In 1981, when Chesa Boudin was 14 months old, his parents — members of the radical and violent Weather Underground — left him with a babysitter so they could take part in an armored car robbery. It became one of New York’s most notorious botched heists, a crime that left two police officers and a Brink’s truck guard dead in a New York suburb.
Thirty-eight years later, Boudin is set to become San Francisco’s top prosecutor. In a matter of weeks, he will be sworn in as the city’s district attorney, the latest in a line of prosecutors seen as criminal justice reformers who are taking the reins across the country.
Like his peers on the left, Boudin ran on a platform of ending “mass incarceration,” eliminating cash bail, creating a unit to review wrongful convictions and refusing to cooperate with Immigration and Customs Enforcement, or ICE, as well as prosecuting ICE agents who violate so-called sanctuary city laws. He also wants to move the district attorney’s office away from prosecuting prostitution and minor quality-of-life crimes to focus, instead, on taking on corporations and prioritizing the most serious offenses.

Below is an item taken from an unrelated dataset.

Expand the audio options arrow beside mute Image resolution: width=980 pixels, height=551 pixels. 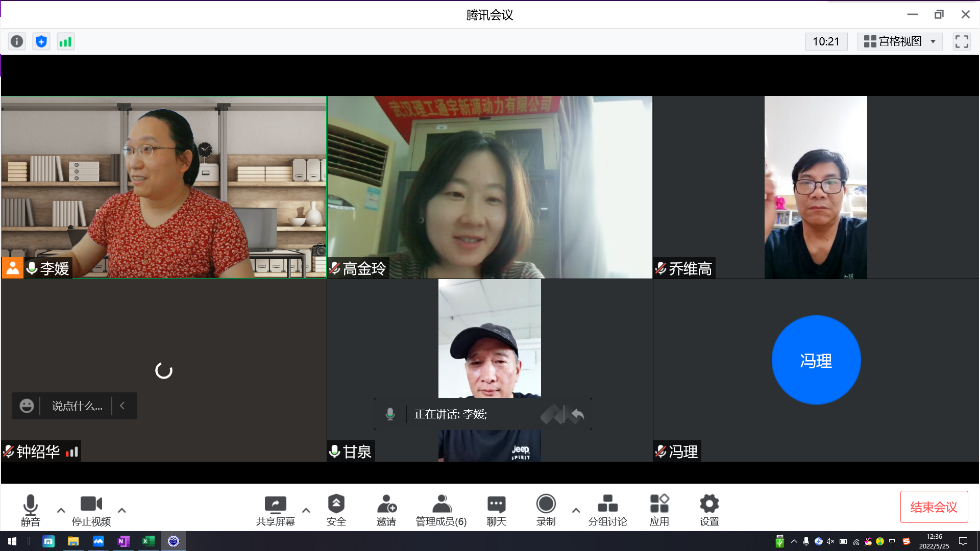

Boudin, 39, spent decades visiting his parents in prison and, as a result, learned the ins and outs of the criminal justice system from a unique vantage point. Boudin’s parents were getaway drivers in the attempted Brink’s robbery in 1981 in Nanuet, New York, about 35 miles north of New York City. His mother, Kathy Boudin, pleaded guilty to murder and robbery and was imprisoned for more than two decades. His father, David Gilbert, is still behind bars after he was convicted of murder and robbery.